Qui la voce del frate si arresta di un istante, poi, più cupa,
dimanda:

--Ed a vostro fratello Guiberto?

A questa parola il moribondo gli sottrae la mano, e, facendo atto di
volersi sollevare, sclama, di lieve rossore animando le gote:

--No, no, lo maledico. Escluso lui che usurpa la mia sede di Roma,
escluso Enrico che dicono re, esclusi i maligni che per consigli e
per opere favoriscono l'empietà d'ambedue, io stendo il perdono e
la benedizione di Dio su tutti gli uomini che credono fermamente e
confessano che io sono vero erede e vicario degli apostoli s. Pietro
e s. Paolo.

Il frate serba il silenzio alcun poco e cerca riprendere la mano
del moribondo vecchio, il quale tremava tutto come una foglia, poi
mormora:

--Ma, santo padre, egli vi è fratello! egli ha tentato tante volte di
riconciliarsi con voi, dimandarvi perdono...

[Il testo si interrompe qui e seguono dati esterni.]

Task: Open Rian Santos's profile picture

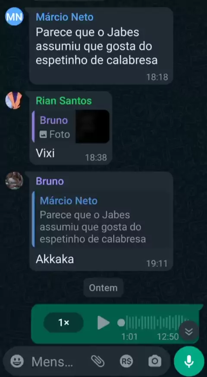Action: [14, 100]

--Ed io lo maledico, risponde Ildebrando convulso sempre.

--Egli è pentito delle offese che vi ha fatte; egli vi dimanda
perdono dei dolori che vi ha dati...

--Ed io lo maledico.

--Ma, santo padre, Gesù Cristo ha perdonato, morendo, i suoi nemici;
Gesù Cristo vi comanda di assolverlo, perchè Guiberto nell'errore
vi fece onta, ma poi ha pianto la sua colpa, e non vuol vivere, non
vuole morire prima di essersi riconciliato con voi, ed essere stato
da voi perdonato.

--Ed io lo maledico, lo maledico, lo condanno al fuoco eterno
nell'altra vita, ed al supplizio ed alla miseria in questa--e meno
lui e l'imperatore Enrico che scomunico, benedico tutto il genere
umano.

A tali austere parole, il frate ritira la mano con che aveva presa
quella del pontefice, si gitta alle spalle il capperuccio e furibondo
grida:

--Ed io maledico te, inesorabile vecchio, io, Clemente III, sovrano
pontefice, e tuo fratello, io ti maledico come Adamo maledisse Caino,
e come Cristo maledisse Giuda. Io ti maledico come parricida, come
stregone, come adultero; io ti maledico, ed il Padre, il Figliuolo e
lo Spirito Santo ti maledicano con me.

Gregorio alza gli occhi al cielo, poi mormora le dolenti parole di
Cristo:

--_Domine, transeat a me calix iste!_

Il cardinale Ugo Candido, che mutolo era restato fino allora al
fianco dell'agonizzante, gli si accosta più d'appresso, e ridendo
sorriso terribile:

--Non uditelo, santo padre, diceva: alla sua maledizione, avanti
all'Eterno voi potete opporre... oh! tutte le opere della vostra
vita...

--Per esempio, soggiungeva Guiberto, chè il frate era egli stesso,
per esempio, lo scandalo destato nella cristianità e la guerra civile
in Lamagna?

--Dio mi ha perdonato, rispondeva il moribondo.

--La corruttela che ha messa nel clero col proibire lecite nozze,
ripigliava il cardinale; l'eccidio di Roma; la disperazione e la
dannazione di tante migliaia di uomini morti nelle scomuniche da lui
profuse per appagare intenti mondani; lo sdegno civile fomentato in
Italia, e le guerre di che l'ha desolata?

--Dio mi ha perdonato, borbottava ancora il pontefice.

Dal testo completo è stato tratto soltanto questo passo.